#### Information shown
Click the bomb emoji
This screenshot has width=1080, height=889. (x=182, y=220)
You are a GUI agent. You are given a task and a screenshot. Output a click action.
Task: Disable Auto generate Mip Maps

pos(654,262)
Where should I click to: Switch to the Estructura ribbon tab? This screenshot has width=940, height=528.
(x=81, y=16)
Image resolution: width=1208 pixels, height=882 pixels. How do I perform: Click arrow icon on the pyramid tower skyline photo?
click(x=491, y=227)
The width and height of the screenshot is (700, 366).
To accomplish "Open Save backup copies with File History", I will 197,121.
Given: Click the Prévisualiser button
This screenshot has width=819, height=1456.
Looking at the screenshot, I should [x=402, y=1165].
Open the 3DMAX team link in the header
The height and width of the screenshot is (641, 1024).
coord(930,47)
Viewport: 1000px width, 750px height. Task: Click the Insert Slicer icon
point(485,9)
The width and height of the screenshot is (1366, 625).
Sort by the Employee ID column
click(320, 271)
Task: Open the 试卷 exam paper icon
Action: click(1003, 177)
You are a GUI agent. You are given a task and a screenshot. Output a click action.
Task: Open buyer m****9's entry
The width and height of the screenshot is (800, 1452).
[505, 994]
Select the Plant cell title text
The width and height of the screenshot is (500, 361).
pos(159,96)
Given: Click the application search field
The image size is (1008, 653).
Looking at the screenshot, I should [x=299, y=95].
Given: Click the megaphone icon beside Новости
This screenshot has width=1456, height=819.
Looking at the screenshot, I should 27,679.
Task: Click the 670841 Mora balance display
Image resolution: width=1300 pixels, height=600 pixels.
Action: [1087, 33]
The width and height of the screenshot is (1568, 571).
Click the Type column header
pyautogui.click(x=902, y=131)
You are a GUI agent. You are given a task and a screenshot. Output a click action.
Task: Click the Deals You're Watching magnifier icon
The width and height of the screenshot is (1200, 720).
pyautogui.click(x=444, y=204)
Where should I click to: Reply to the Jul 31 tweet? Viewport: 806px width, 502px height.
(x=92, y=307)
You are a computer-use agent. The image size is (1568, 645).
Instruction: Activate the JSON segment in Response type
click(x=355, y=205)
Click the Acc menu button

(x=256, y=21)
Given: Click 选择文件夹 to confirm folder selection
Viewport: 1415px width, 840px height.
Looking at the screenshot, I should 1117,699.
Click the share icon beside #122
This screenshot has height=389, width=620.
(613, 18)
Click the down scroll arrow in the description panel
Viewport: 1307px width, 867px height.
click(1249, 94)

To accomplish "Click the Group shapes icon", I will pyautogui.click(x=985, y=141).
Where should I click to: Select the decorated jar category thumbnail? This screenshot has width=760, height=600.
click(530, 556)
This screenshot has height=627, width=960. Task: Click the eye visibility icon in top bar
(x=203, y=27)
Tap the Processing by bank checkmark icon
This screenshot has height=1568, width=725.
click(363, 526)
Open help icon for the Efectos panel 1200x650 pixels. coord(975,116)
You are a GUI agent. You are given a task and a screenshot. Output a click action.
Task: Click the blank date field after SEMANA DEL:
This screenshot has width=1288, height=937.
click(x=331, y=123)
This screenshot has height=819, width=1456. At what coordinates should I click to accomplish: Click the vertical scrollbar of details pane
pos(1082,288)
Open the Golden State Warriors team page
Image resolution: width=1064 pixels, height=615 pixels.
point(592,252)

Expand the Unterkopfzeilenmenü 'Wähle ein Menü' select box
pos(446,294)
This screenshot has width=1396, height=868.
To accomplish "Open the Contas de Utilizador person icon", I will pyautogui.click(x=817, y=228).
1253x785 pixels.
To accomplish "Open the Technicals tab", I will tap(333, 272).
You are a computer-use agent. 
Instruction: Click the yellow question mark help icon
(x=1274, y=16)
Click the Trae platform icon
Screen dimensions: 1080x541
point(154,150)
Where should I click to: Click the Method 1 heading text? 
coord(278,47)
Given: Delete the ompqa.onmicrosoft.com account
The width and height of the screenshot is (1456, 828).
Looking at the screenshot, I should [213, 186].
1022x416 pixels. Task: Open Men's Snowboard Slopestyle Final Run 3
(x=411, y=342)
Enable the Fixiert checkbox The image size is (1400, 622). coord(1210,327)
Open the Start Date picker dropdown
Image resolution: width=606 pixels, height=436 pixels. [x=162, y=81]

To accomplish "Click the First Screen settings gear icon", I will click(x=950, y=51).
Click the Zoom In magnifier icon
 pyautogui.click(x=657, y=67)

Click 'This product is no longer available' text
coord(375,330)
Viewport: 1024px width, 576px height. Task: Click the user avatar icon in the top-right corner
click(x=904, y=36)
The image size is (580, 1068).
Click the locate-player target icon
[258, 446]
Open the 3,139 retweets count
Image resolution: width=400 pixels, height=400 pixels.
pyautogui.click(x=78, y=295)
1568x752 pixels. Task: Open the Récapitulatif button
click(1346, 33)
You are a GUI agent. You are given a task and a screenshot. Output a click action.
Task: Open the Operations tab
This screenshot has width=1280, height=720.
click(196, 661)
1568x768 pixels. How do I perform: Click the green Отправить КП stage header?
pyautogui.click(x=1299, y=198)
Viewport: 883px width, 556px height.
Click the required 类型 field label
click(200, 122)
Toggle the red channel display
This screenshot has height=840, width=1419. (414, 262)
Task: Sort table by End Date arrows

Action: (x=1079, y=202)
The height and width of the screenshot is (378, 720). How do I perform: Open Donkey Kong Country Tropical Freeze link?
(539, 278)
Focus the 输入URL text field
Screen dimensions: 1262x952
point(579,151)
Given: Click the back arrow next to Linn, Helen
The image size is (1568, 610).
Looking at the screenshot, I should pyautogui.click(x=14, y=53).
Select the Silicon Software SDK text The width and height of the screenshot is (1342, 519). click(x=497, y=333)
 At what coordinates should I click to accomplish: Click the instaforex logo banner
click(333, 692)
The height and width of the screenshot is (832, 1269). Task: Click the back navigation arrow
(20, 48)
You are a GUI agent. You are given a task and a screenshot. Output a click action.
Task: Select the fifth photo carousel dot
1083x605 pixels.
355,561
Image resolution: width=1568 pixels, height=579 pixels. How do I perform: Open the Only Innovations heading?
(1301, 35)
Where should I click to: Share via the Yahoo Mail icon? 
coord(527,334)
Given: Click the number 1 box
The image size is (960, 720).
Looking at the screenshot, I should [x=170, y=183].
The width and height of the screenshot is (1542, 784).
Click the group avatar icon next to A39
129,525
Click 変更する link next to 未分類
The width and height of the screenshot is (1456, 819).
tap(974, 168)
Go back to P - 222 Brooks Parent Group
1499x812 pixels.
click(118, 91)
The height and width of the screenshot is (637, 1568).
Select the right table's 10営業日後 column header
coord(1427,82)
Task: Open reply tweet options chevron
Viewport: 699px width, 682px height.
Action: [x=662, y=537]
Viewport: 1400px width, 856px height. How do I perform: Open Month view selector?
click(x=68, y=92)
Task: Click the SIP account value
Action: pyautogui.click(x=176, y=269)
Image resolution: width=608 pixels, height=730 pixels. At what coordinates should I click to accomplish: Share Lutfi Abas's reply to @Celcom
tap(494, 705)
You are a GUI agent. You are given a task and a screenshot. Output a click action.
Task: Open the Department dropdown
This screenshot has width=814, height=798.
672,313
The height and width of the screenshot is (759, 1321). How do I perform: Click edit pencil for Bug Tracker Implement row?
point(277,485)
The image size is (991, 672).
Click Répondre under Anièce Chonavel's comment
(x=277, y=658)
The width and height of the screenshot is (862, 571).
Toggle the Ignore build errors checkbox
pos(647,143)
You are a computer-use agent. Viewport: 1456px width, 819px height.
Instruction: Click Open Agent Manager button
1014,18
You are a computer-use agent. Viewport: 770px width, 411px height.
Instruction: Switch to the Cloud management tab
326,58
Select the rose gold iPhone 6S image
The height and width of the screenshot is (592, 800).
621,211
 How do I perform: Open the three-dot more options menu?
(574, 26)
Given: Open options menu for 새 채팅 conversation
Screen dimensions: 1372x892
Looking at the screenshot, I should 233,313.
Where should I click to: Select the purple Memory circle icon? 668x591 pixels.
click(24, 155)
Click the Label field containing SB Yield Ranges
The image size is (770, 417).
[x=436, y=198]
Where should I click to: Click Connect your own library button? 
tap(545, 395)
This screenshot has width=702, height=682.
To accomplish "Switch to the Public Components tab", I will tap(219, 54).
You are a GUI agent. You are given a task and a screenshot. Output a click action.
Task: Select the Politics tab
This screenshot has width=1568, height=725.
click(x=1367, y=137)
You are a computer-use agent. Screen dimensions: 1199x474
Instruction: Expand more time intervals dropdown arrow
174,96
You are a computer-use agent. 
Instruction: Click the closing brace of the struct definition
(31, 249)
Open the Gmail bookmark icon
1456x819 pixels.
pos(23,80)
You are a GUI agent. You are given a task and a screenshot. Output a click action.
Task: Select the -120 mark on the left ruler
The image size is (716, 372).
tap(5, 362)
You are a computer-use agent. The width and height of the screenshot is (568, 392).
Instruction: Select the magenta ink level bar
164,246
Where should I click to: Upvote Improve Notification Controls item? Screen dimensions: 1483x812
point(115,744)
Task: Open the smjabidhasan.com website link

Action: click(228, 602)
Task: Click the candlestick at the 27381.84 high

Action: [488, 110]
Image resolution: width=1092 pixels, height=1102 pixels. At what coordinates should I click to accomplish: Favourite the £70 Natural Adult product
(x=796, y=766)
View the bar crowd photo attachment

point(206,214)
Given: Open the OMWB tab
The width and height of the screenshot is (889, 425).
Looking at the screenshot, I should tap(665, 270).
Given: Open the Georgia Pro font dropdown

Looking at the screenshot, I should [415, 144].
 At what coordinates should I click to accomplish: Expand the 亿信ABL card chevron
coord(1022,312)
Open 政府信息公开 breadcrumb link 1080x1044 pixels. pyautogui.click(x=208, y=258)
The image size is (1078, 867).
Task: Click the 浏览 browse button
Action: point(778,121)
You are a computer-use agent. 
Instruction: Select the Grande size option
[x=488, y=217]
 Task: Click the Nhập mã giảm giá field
########
Copy the records word for word, starting with the line containing "Click the share icon beside #122" and continuing through the line containing "will pyautogui.click(x=985, y=141).", both included.

Click the share icon beside #122
This screenshot has height=389, width=620.
(613, 18)
Click the down scroll arrow in the description panel
Viewport: 1307px width, 867px height.
click(1249, 94)

To accomplish "Click the Group shapes icon", I will pyautogui.click(x=985, y=141).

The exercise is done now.